Here's what Tigan told me he's after:

  • Spend downtown-only money on the venue. Use urban renewal funds for the amphitheater improvements that would help downtown most.

  • Fix what makes it hard to book. Business owners, including folks at the Elsinore Theatre, have told him the venue needs physical improvements to be more bookable.

  • Pull big events downtown. His bigger goal is to land the kind of two-day events that now go to the State Fairgrounds in Northeast Salem, so that spending happens downtown instead.

  • It's tied to parking revenue. He was blunt about why the city cares about foot traffic now that paid parking started July 10: "The more we fill the parking spots on streets the more we can fund beautification and safety measures to make downtown nicer and safer."

I'll flag the obvious: that is a councilor pitching his own idea, and pulling events away from Northeast Salem has tradeoffs for that part of town that a downtown-first pitch tends to skip. 

It’s all worth watching.

The businesses can already feel it

I didn't want this to be all officials and studies, so I texted Mykelann Harris, who owns Mykie's downtown, and asked flat out whether riverfront events actually help her.

"Yes they are helpful! I wish they would use the riverfront for MUCH more events. There should be an event going on every Thursday–Sunday in the summertime in my opinion."

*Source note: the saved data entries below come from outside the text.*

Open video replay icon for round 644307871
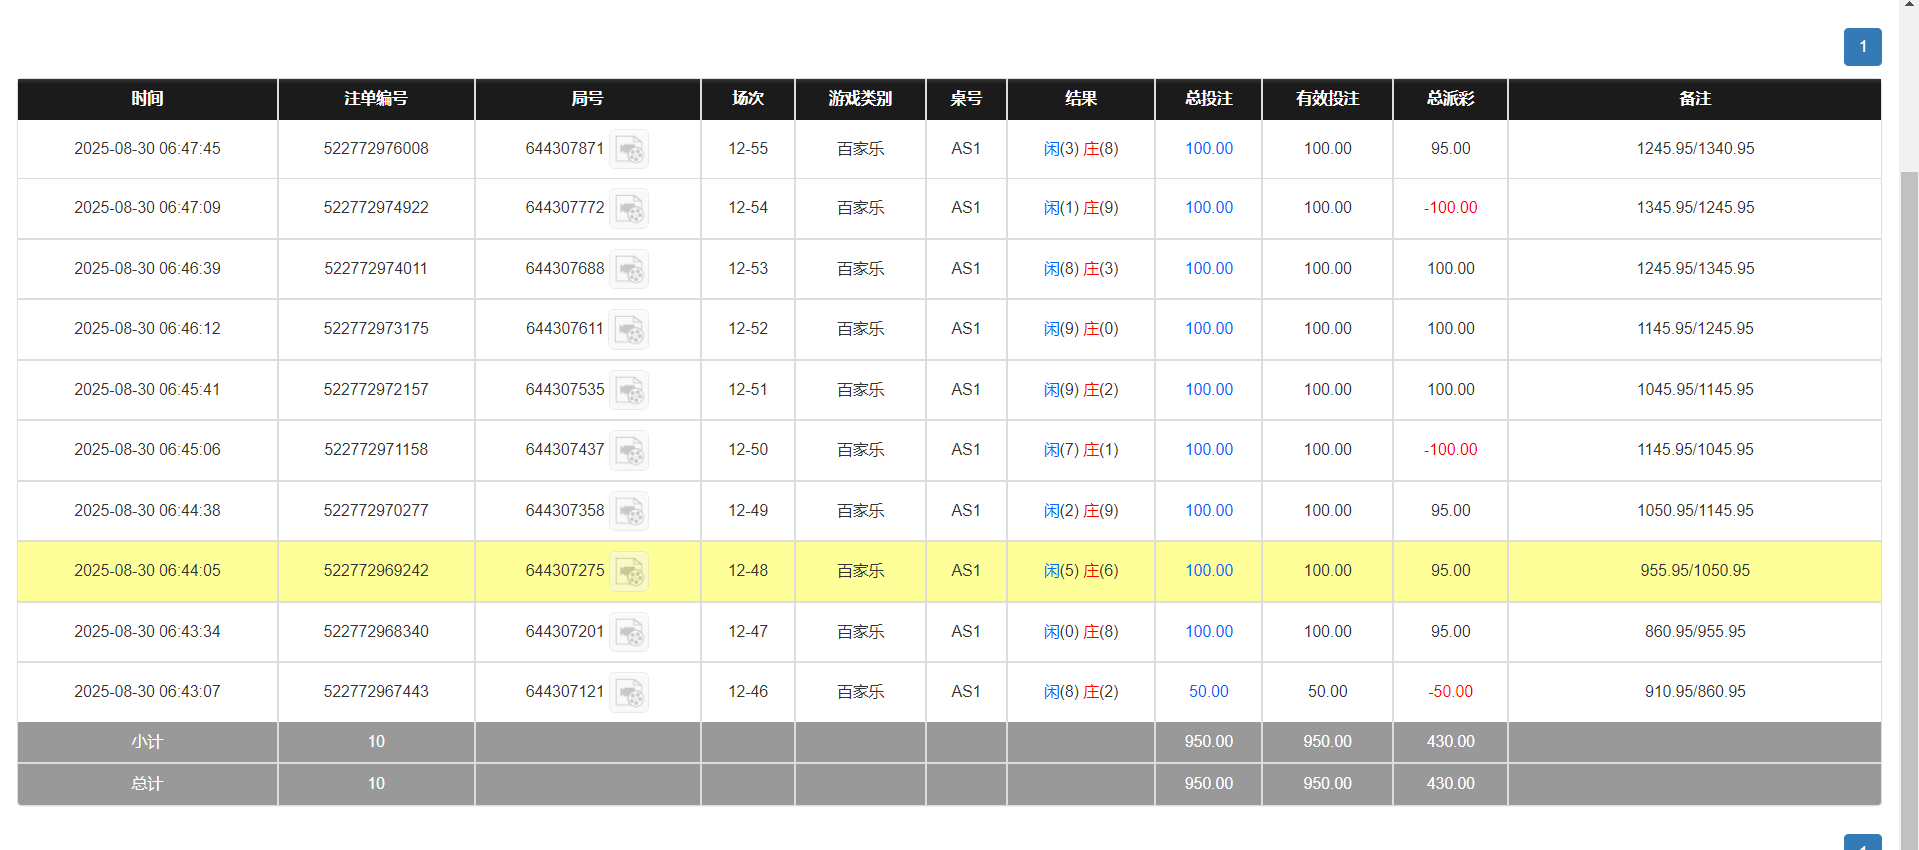 [x=629, y=150]
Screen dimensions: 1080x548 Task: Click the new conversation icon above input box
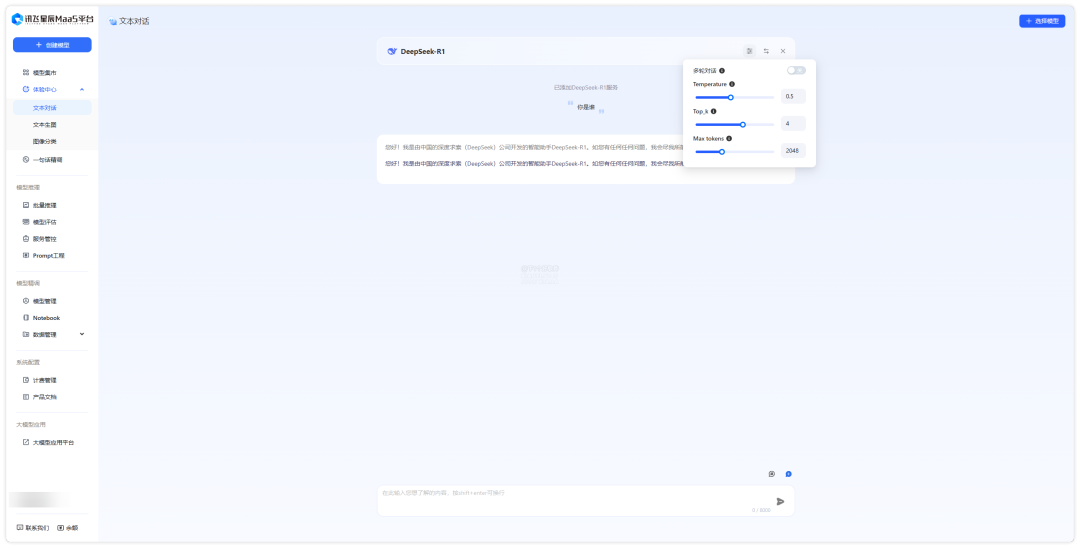772,474
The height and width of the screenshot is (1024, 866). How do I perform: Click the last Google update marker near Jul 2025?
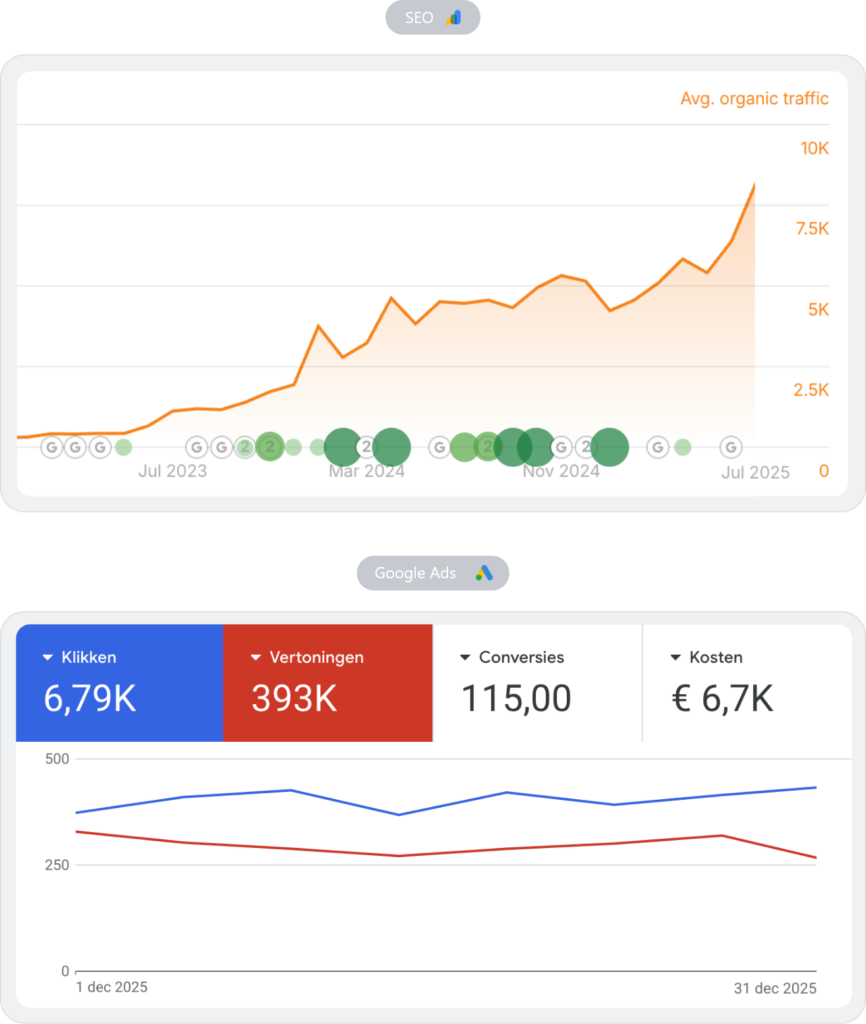732,447
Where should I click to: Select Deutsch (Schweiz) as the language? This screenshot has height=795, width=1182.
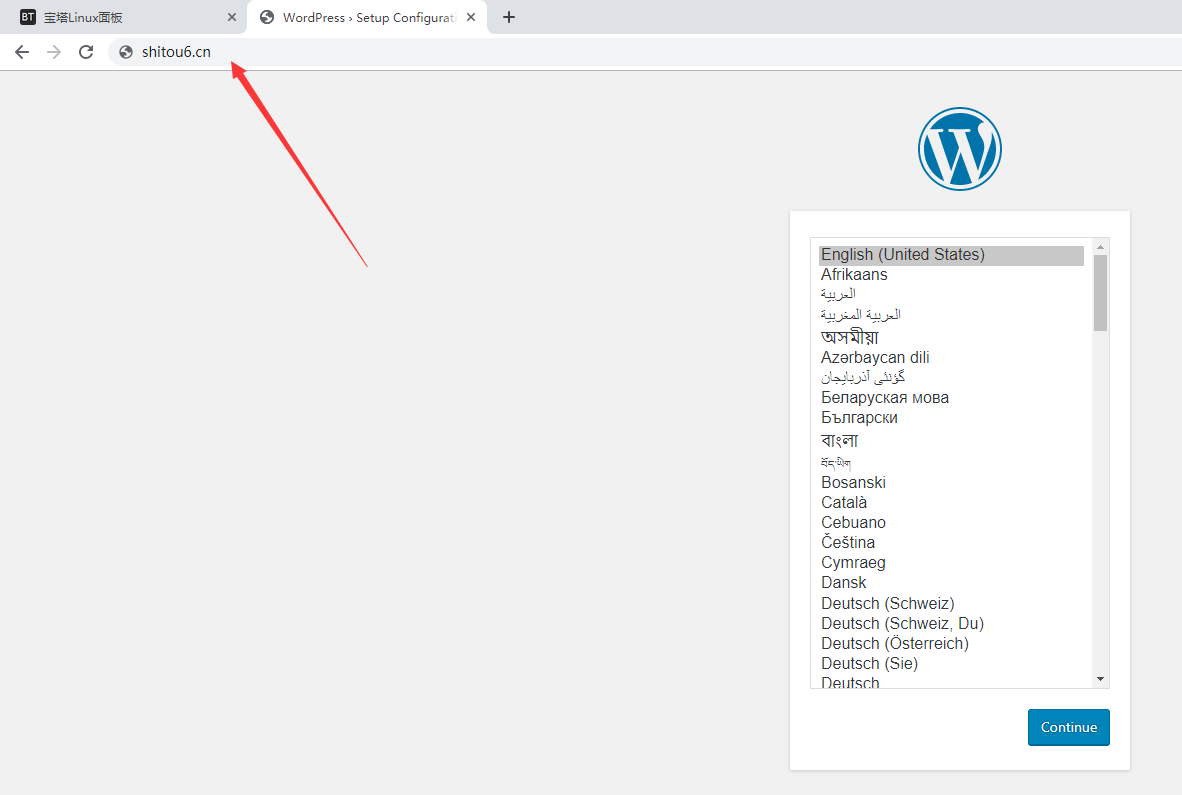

That's the whole argument, from someone whose register actually rings on event nights. When something big happens at Riverfront Park, downtown can tell. The question Salem's only now starting to answer is whether that happens four times a summer or forty.

You already told me what you want

I put a poll in last week's newsletter (July 9) asking a simple question: what kind of events would you want to see at Riverfront Park? 147 of you voted. Here's how it broke down:

  • Live music — 65 votes (44%)

  • "More of everything — keep it active" — 55 votes (37%)

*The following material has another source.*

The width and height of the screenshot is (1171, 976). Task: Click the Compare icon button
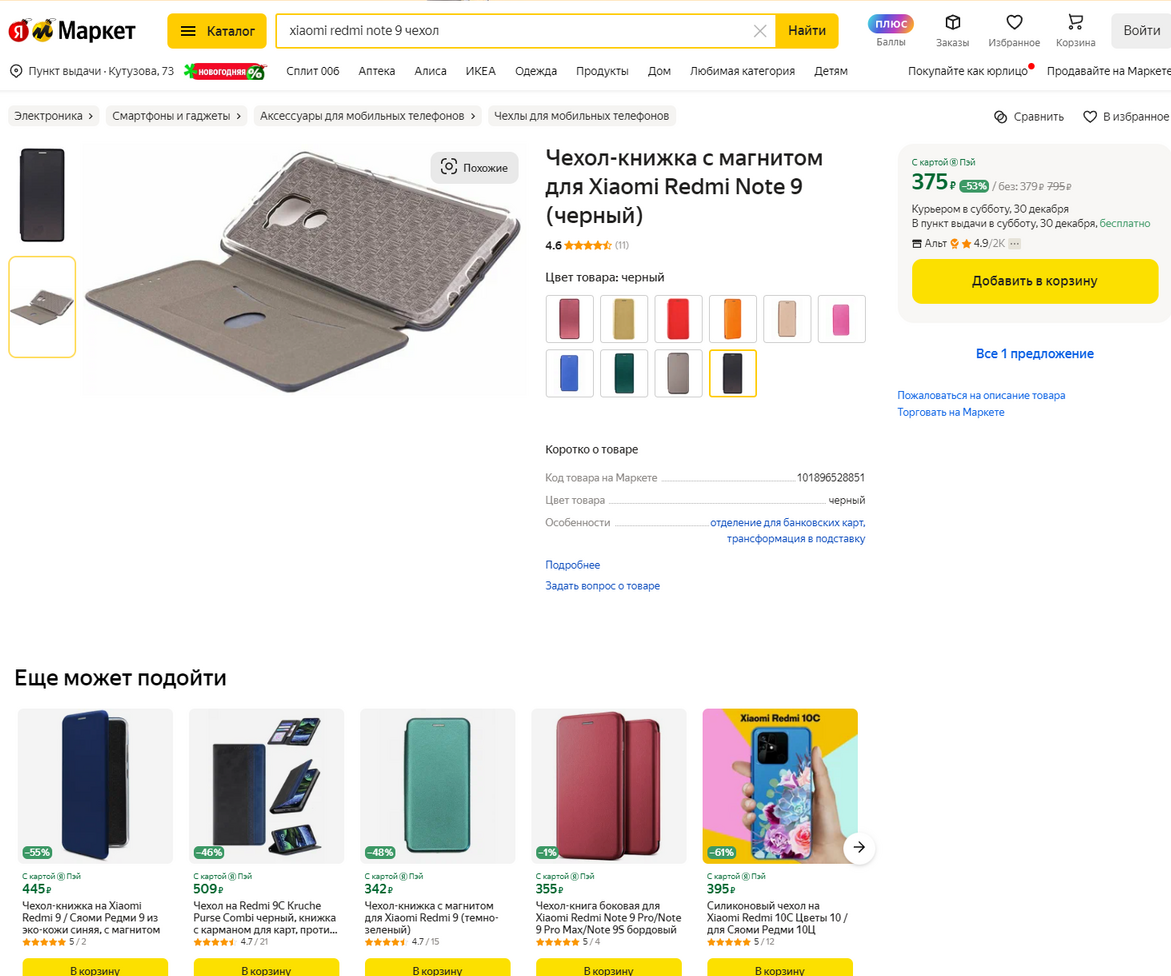point(1000,117)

  • Family-friendly events — 13 votes (9%)

  • "Less, honestly — I like the calm" — 8 votes (5%)

  • Cultural & arts events — 6 votes (4%)

Put the top two together and it's not close: about 8 in 10 of you want the riverfront doing more, and live music is the single biggest draw. Only 5% wanted less.

One honest caveat on that number: this is a poll of WHS readers, people who already opted into a Salem newsletter, so it measures what an engaged, event-curious slice of town wants, not a scientific read on all of Salem. 

But it's a real signal, and it happens to point in the same direction as everything else in this piece: the concert, the councilor, the business owner. 

The appetite is there. The question is whether the city feeds it.

Why it matters right now

On High is one show, and one show isn't a strategy. A first-year festival in a town famous for buying tickets at the last possible second is a real gamble for the promoter. None of it is guaranteed to come back.

But Abby told me the whole point is for On High to become an annual Salem thing, with a new lineup every year. If it works, Salem will finally have a real example to point to when that city study lands: not a hypothetical, but an actual crowd, actual vendors, actual hotel nights.

The demand showed up before the plan did. 

The city's taken its first small step. 

And on August 1, the riverfront gets to show us what Salem's living room could be if we decided to furnish it.